Parte costituente del dhikr consentito in questi giorni segnati è il dhikr generale e specifico, come dimostratoci dalla Sunnah pura e le azioni dei pii predecessori.

La maniera del dhikr consentito è che ogni musulmano esegue il takbir per se stesso alzando la voce in modo che la gente lo possa ascoltare e seguire, e ricordarlo (il dhikr) anche gli altri.

Quanto al dhikr collettivo che è bid’ah: viene fatto da un gruppo di persone – più di due persone – facendo takbir a voce alta, iniziando e finendo insieme in un’unica voce dall’inizio alla fine e in un modo specifico. Quest’azione non ha origine e non ha prova, essa è bid’ah nel modo di eseguire il takbir sul quale non vi è prova, e colui che lo vieta e contesta questo tipo di takbir – è nel giusto, e ciò in base al detto del Profeta, sal-lAllahu aleyhi wa sal-lam: “Colui che fa qualcosa con la quale non siamo venuti, gli sarà rifiutata”, cioè rifiutata e non legiferata. E il suo detto, sal-lAllahu aleyhi wa sal-lam: “Fate attenzione alle cose inventate nella religione, perché ogni invenzione è fuorviamento”. Ed i takbir collettivi sono inventati perciò si considerano bid’ah.

E se le azioni della gente contestano la Shari’ah: diventa obbligatorio il loro divieto, perché le adorazioni si eseguono solo se per esse vi è prova dal Libro di Allah o la Sunnah, e quanto alle parole della gente e le loro opinioni – non vanno prese in considerazione se contestano le prove della Shari’ah.

Altrettanto, masalih al-mursala (le cose di cui per esse non vi è prova specifica ma entrano nelle prove generali) non possono determinare le adorazioni, perché le adorazioni si determinano solo dal Libro di Allah o dalla Sunnah, o il consenso dei sapienti.

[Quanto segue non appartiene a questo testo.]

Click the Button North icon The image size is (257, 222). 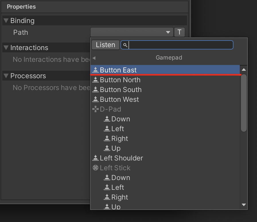96,80
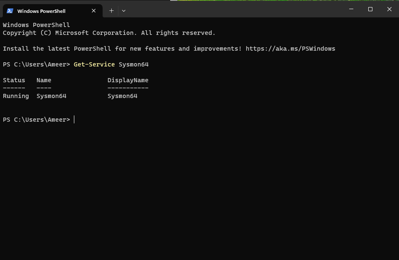Select the Windows PowerShell tab title
Screen dimensions: 399x260
click(41, 11)
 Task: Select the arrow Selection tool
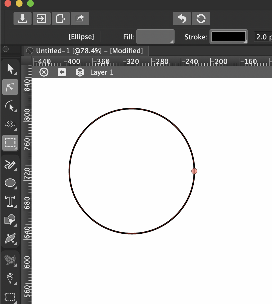click(10, 69)
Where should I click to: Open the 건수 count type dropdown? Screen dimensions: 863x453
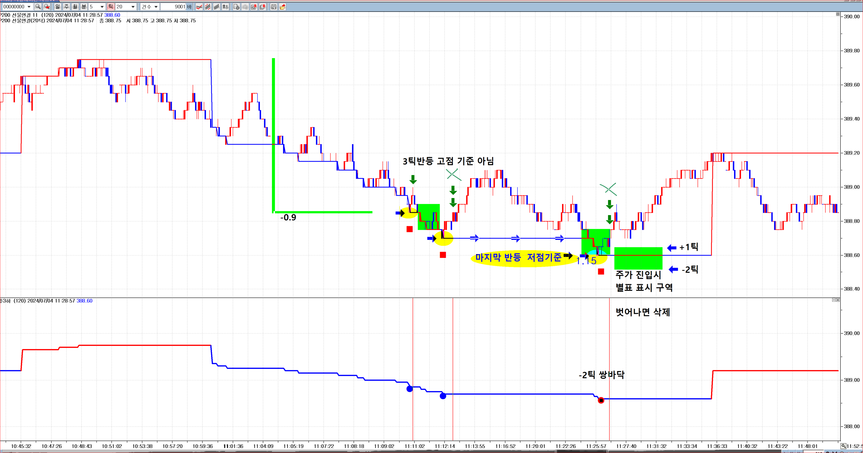[x=156, y=7]
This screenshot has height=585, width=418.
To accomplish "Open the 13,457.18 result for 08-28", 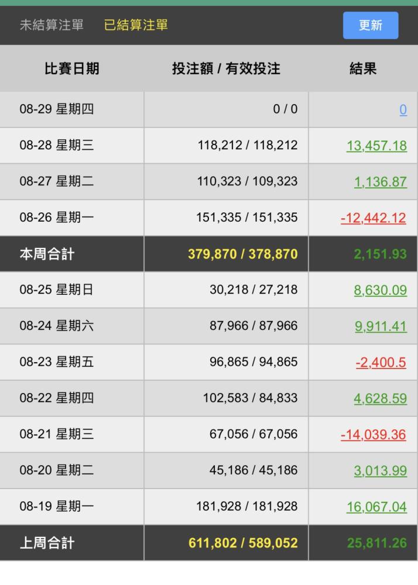I will pyautogui.click(x=376, y=146).
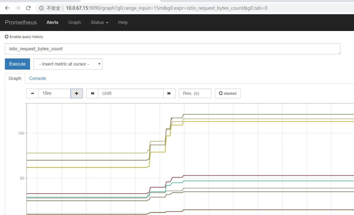Click the insecure site info icon
Screen dimensions: 354x215
click(x=41, y=8)
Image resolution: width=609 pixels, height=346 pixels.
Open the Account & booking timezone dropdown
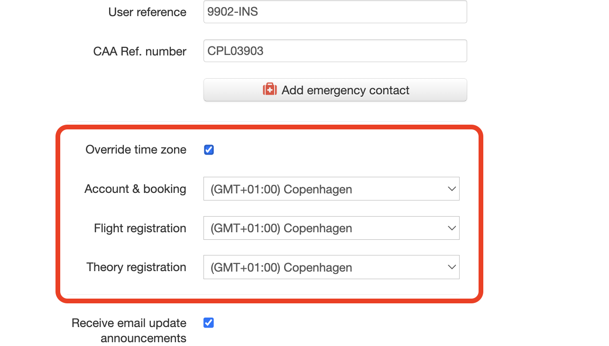point(331,189)
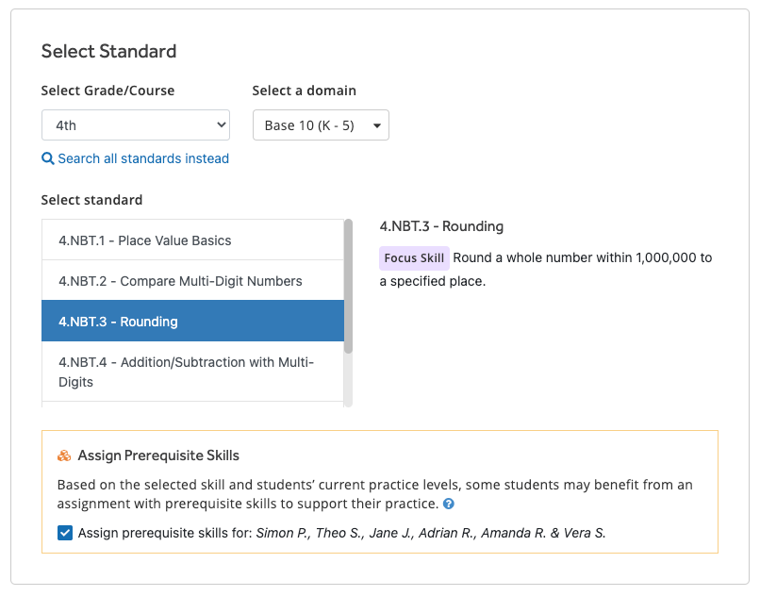The width and height of the screenshot is (760, 596).
Task: Click the purple Focus Skill badge
Action: (x=414, y=258)
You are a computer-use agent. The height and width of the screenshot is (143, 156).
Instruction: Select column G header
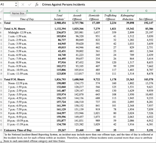click(147, 10)
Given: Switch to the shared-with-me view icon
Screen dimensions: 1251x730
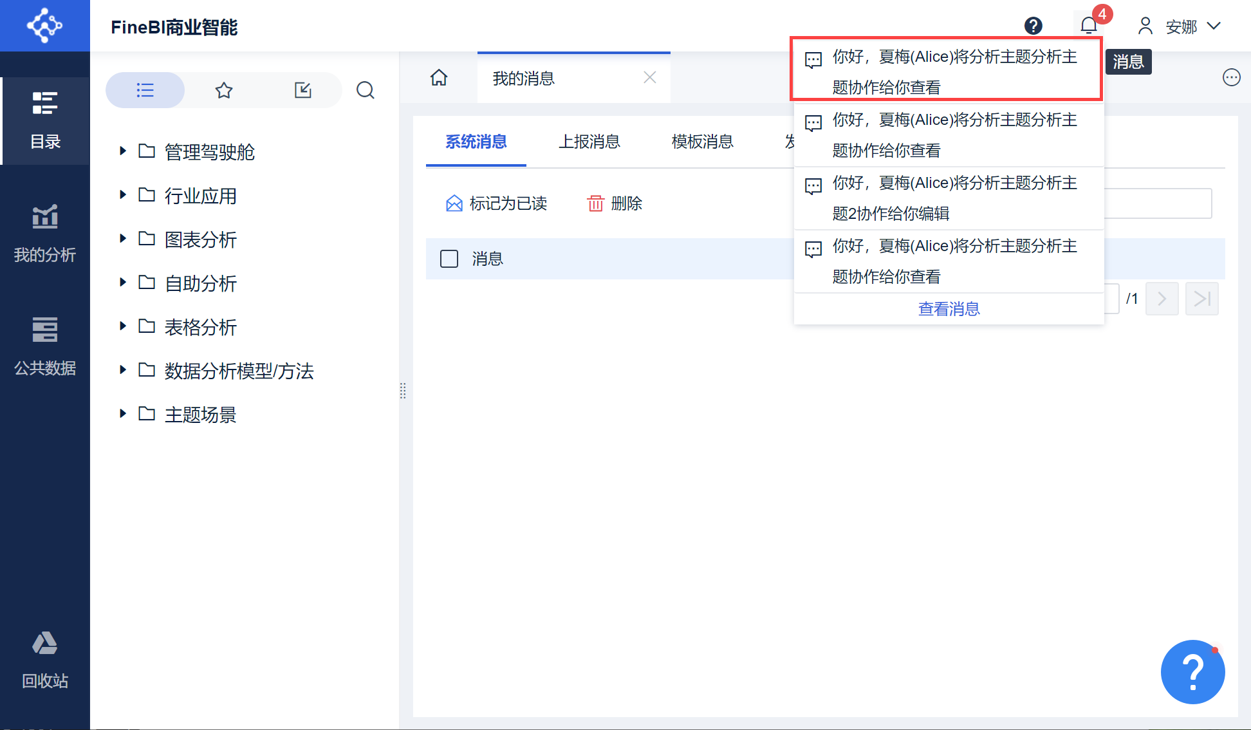Looking at the screenshot, I should 302,90.
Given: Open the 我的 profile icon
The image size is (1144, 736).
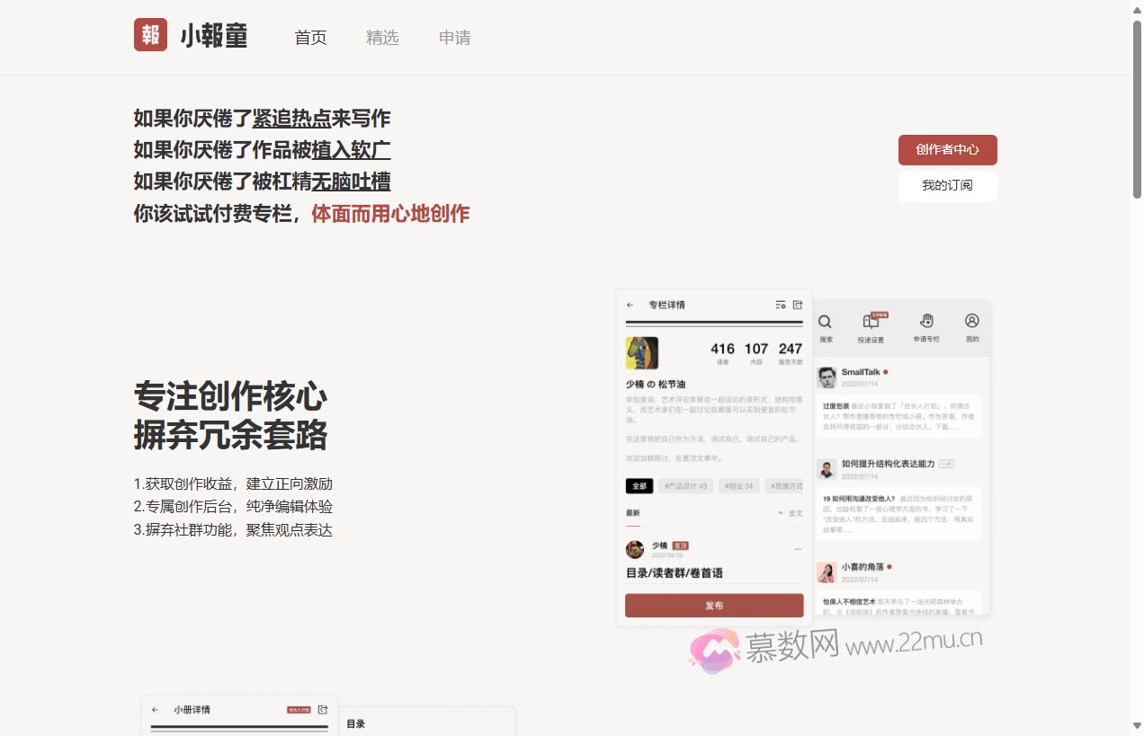Looking at the screenshot, I should (x=970, y=320).
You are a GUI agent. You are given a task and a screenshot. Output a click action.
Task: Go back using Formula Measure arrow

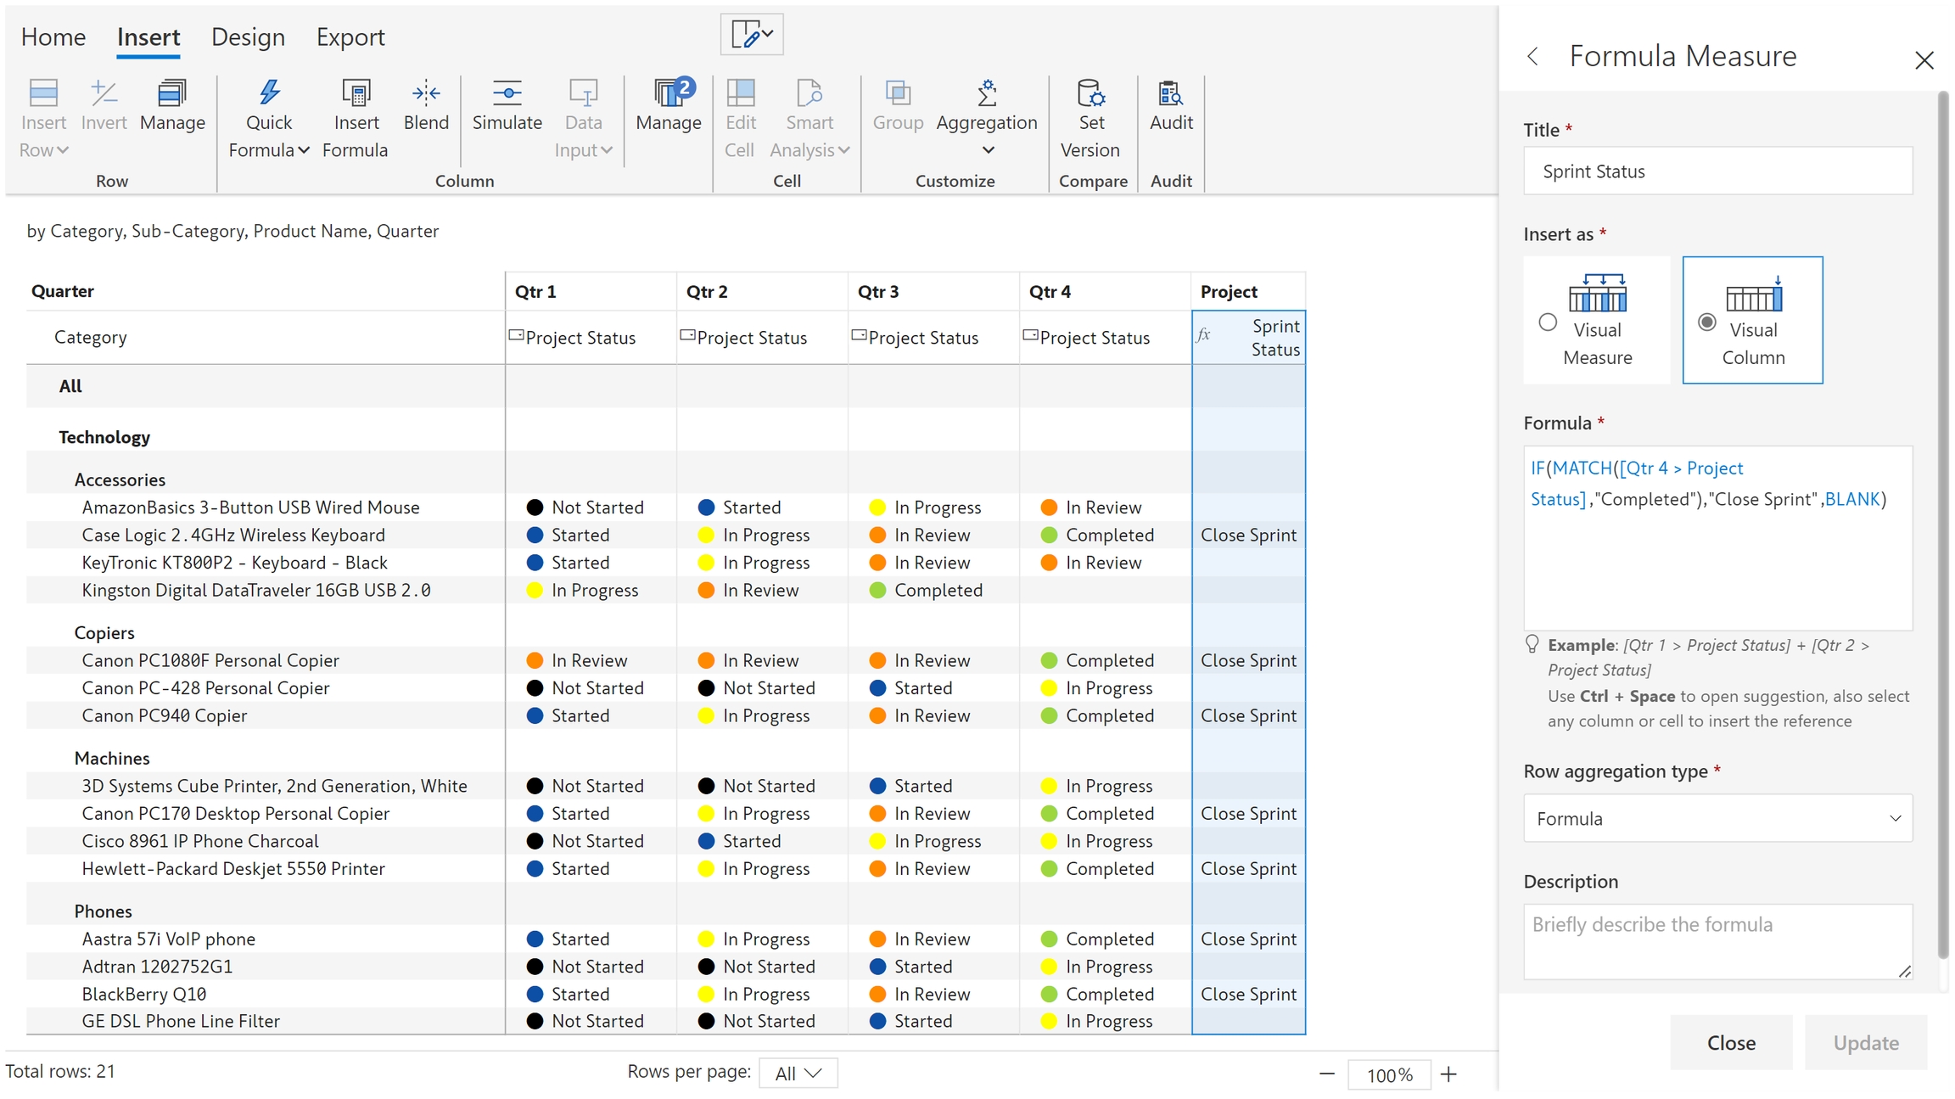[x=1532, y=57]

Ciò che è legiferato è che i musulmani eseguano il takbir nel modo legiferato dalla Shari’ah che è fare takbir per se stesso.

Il takbir collettivo è stato contestato e vietato anche dal nobile Shaykh Muhammad ibn Ibrahim, il mufti dei paesi dell’Arabia Saudita, rahimahullah, ed egli ha emesso una fatwa su questo, e anche io ho emesso più di una fatwa riguardo al loro divieto, ed anche il Comitato Permanente per le Ricerche Islamiche e i Verdetti ha emesso una fatwa riguardo al loro divieto. Invece il nobile Shaykh Hamud ibn Abdullah at-Tuwayjiri, rahimahullah, ha scritto un libricino molto utile e di beneficio dove mostra il divieto e il suo rigetto (dei takbir collettivi). Questo libricino è stato pubblicato e in esso vi è prova sufficiente che mostra il divieto di questi takbir, e per questo la lode spetta ad Allah.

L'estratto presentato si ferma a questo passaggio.